Business liquidations are relatively common occurrences today. They usually occur when a company becomes insolvent and can no longer pay its bills. although liquidations can also occur in retail businesses that have no intention of going out of business but are trying to sell poorly performing products at low prices. Business owners who are considering this option can read on to find answers to eight of their peers’ most commonly asked questions about the liquidation process.
- How Long Does Liquidation Take?
The length of time it takes to liquidate a company depends on the circumstances surrounding its closure. Large, complex companies can take years to liquidate, while smaller ones may take only a few months. Working with qualified Store Liquidation Companies can make the process easier and ensure that it proceeds as quickly as possible.
- What Does the Liquidation Process Look Like?
The process starts when a company stops doing business and contacts a liquidation expert. From there, the assets will be sold, and the money obtained from the sale will be returned to creditors or shareholders. While the basics of this process may sound easy, there are a lot of steps that companies must go through to complete the liquidation successfully.
- Can a Company Continue to Operate After a Liquidation?
When considering liquidation from a finance and economics perspective, liquidation represents the process of wrapping up the business’s affairs, which means the company can no longer operate after the process is finished. There are also some cases where companies liquidate some of their inventory without shutting their doors entirely, as in the retail industry, in which case, the store can continue to sell its other goods as usual.

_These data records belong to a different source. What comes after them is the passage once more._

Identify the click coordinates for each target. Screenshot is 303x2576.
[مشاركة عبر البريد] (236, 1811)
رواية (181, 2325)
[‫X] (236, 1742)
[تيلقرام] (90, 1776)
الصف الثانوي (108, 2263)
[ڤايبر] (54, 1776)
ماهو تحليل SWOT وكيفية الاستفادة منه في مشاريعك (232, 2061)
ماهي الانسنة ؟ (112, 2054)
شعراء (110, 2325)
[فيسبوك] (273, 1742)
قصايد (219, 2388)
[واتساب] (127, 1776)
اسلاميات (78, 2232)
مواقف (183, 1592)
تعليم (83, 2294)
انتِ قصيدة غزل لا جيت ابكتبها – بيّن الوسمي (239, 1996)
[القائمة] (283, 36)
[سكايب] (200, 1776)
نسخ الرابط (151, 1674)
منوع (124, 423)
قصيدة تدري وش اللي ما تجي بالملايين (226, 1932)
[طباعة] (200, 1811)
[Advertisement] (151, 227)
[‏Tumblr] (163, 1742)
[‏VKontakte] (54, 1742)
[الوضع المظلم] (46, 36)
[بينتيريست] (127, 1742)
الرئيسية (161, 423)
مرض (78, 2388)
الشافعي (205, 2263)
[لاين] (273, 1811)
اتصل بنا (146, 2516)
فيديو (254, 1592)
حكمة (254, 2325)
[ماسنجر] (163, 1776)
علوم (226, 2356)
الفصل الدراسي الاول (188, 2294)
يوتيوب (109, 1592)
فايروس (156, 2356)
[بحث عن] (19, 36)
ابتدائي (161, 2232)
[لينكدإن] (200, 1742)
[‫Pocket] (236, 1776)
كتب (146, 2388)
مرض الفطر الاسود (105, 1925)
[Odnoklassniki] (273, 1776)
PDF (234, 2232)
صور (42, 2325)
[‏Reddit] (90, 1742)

- Can a Business in Liquidation Be Sold?
Whether a business in liquidation can be sold depends on what point in the process the company is at. In most cases, business owners try to find buyers before liquidating their goods. Once the liquidation process has been completed, there may not be much left of the company to buy beyond its trademarks and other intellectual property.
- Can Business Owners Liquidate Their Companies Themselves?
The short answer here is no. Business owners must find licensed liquidation or insolvency professionals to help.
- Are Liquidation Costs Tax Deductible?
The fees paid to a liquidation company can be claimed as tax-deductible expenses. However, in most cases, liquidation occurs when companies become insolvent, so there’s little chance that this situation will arise.
- How Much Does It Cost to Liquidate a Company?
The costs associated with liquidation vary widely. Even the simplest liquidation usually requires paying at least $2,500, though. Factors that can increase liquidation fees include the complexity of the business, the cooperation of directors, and the availability of records.
- Who Gets Paid First?
There’s a set order to the way people get paid when a company becomes insolvent. Expect the liquidation expert to prioritize payments in this order:
- Secured creditors with fixed charges
- Preferential creditors
- Secured creditors with floating charges
- Unsecured creditors
- Investigate Options Now
Know that a business is heading towards insolvency? It’s time to start investigating liquidation companies that can help. The process can take some time, and having the right liquidation expert lined up to facilitate it makes all the difference when it comes to finding buyers and ensuring that everything goes smoothly.